"Fat", "Cow", "Fat Bitch"--You name it, I have been called it. I make no apologies for who I am. I make NO apologies for friends I CHOSE to walk away from, no apologies for making decisions FOR ME.
The road to my weight loss journey has been interesting.
I am 28 and am barely finding out what I am worth. You know that saying, "You do better when you know better?" I'm doing better. I am so scared that it wont last.Then again, I am so grateful I am having this opportunity to be treated so,so, so good and I am letting God decide my path.
Knowing someone thinks I am the most beautiful thing, naked, is amazing.Knowing I can look at myself in the mirror and say, "You look awesome Stef!" Stretch marks, loose skin, and cellulite is an amazing feeling. A love I have NEVER known...SELF-LOVE.

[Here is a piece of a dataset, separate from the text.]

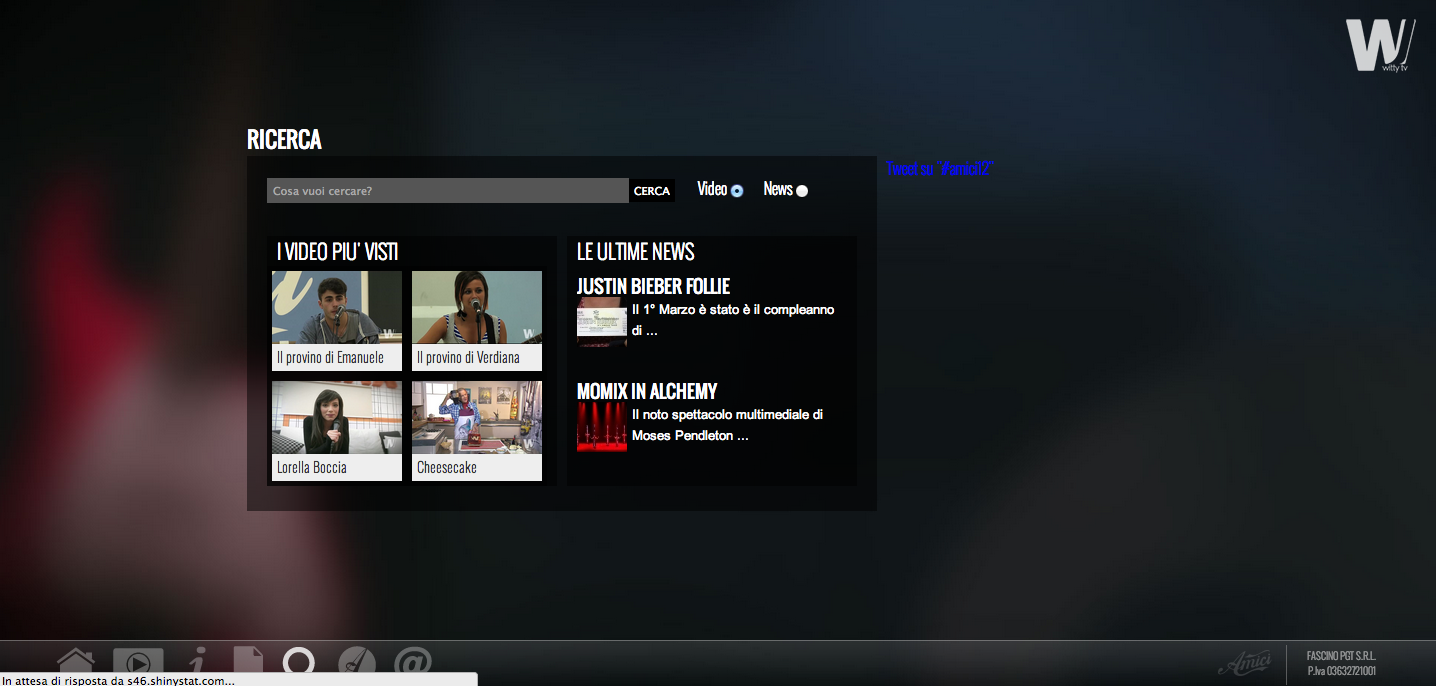Open the @ contact icon
The width and height of the screenshot is (1436, 686).
[413, 662]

Coming into my own skin is amazing. I tell ya. Thinking how far I have come is mind blowing when at one point, I thought I was gonna kill myself before the ex killed me. Knowing no one can EVER, EVER hurt me.
Nothing but an open heart, arms and mind from here.
Nothing but love!
1 comment:
You are such an inspiration. The last time I lost a bunch of weight, I kept it off for a few years but I only got down to 180. You are proof that it's possible to go lower and I'm finally starting on the journey. Now that Alex is okay, I can focus on myself.